Dampak Kebijakan Lain yang Dirasakan
Selain itu, kebijakan penerapan Bahan Bakar Minyak (BBM) biosolar campuran 40% (B40) juga menyulut perhatian. Implementasi campuran berbasis bahan bakar nabati dari sawit ini diperkirakan akan menambah beban produksi. "Minggu kedua di Januari kami didampak lagi dengan B40. Mau nggak mau kami cost produksi bertambah," jelas Meidy yang mewakili suara penambang nikel di Indonesia.
Tidak hanya terkait royalti dan BBM, kebijakan terbaru mengenai devisa hasil ekspor (DHE) sumber daya alam juga menambah tantangan baru bagi industri nikel. Pemerintah menetapkan masa simpan DHE diperpanjang dari minimal 3 bulan menjadi 1 tahun penuh. Meidy menekankan bahwa aturan baru ini memberatkan arus kas dan likuiditas perusahaan. "Di minggu ketiga, barusan ini kami ditambah lagi dengan DHE hasil ekspor 100% 1 tahun. Cost-nya makin bertambah," ujar Meidy sembari menyuarakan kekhawatirannya.
Reaksi dari Pelaku Industri
Menanggapi isu dan kebijakan yang berpotensi menekan industri nikel, para pelaku industri meminta pemerintah untuk mempertimbangkan ulang dampak yang bisa ditimbulkan, terutama terhadap daya saing nikel Indonesia di pasar global. Para penambang berharap agar pemerintah membuka ruang dialog sebelum menerapkan kebijakan yang berpotensi memberatkan mereka.

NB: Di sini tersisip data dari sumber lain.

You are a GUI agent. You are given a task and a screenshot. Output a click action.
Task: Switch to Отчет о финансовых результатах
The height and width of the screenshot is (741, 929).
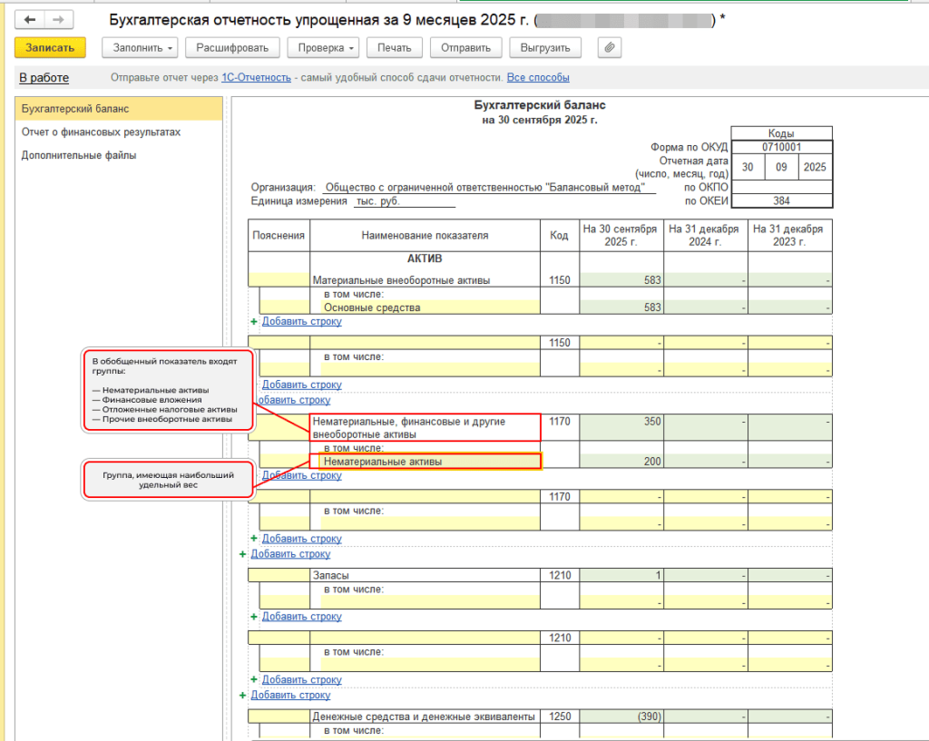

"Kami berharap pemerintah lebih peka terhadap situasi ini dan membuka forum diskusi yang melibatkan semua pemangku kepentingan," kata seorang penambang yang meminta anonim. Suara keresahan para penambang ini nyata adanya, mengingat nikel adalah salah satu komoditas strategis Indonesia di pasar dunia.
Potensi Dampak Kedepannya
Kebijakan yang tidak diantisipasi dengan bijak berpotensi menggerus margin keuntungan perusahaan tambang dan mempengaruhi kelangsungan industri secara keseluruhan. Dalam jangka panjang, situasi ini juga bisa berdampak pada kemampuan industri nikel untuk berinvestasi dalam inovasi dan meningkatkan kapasitas produksi agar tetap kompetitif di pasar internasional.
Sebagai produsen utama nikel dunia, kebijakan di tanah air sangat berpengaruh pada dinamika pasar global. Oleh karena itu, pemerintah diharapkan bijak dalam menentukan kebijakan yang tidak hanya mendorong penerimaan negara, tetapi juga menjaga keberlangsungan dan daya saing industri.
Dengan isu yang cukup sensititif ini, diharapkan pihak terkait dapat segera memberikan kepastian dan mencari solusi yang menguntungkan semua pihak, sehingga industri nikel Indonesia dapat terus memberikan kontribusi positif bagi perekonomian nasional dan menjaga komoditas unggulan ini tetap kompetitif di panggung global.